■ WHAT THE TASK ASKS ■
Gather every line of the entries below that contains the word "screenshot".

■ PROVIDED MATERIAL ■
►

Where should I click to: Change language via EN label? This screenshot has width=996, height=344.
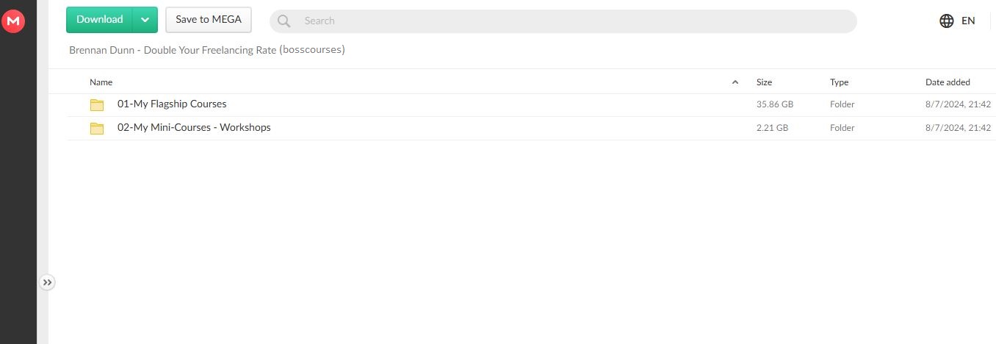pos(968,21)
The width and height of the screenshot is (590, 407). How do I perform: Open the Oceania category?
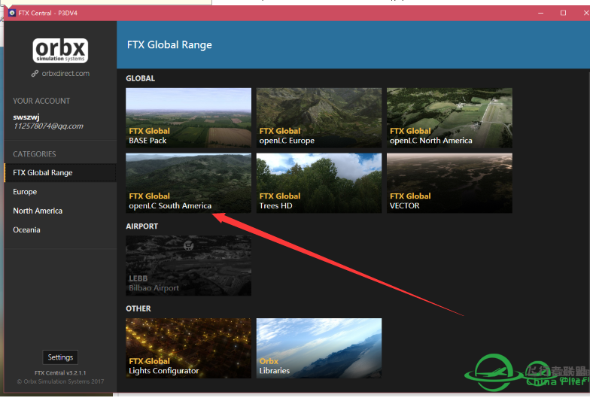(x=26, y=230)
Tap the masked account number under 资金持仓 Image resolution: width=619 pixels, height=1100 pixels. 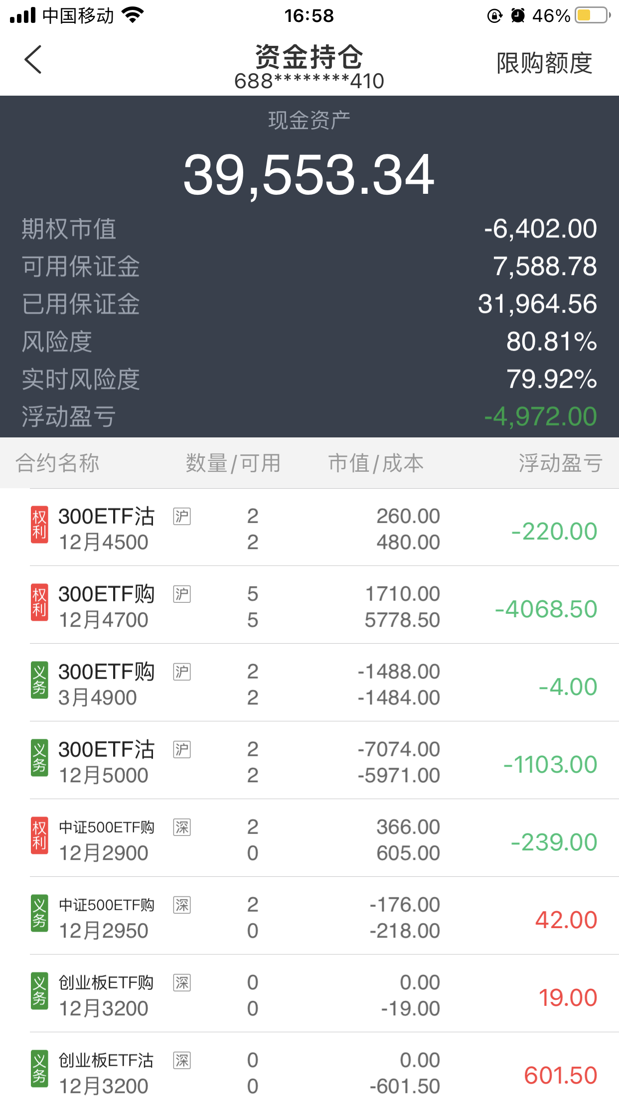tap(309, 81)
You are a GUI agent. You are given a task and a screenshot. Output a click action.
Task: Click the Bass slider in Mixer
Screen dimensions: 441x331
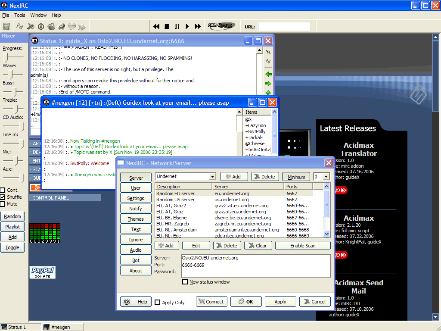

◄

■ WRITTEN RESPONSE ■
Where should I click to: Change language via EN label? This screenshot has width=996, height=344.
The width and height of the screenshot is (590, 407). How do I perform: Open the Oceania category?
You are a GUI agent. You are given a task and a screenshot. Output a click action.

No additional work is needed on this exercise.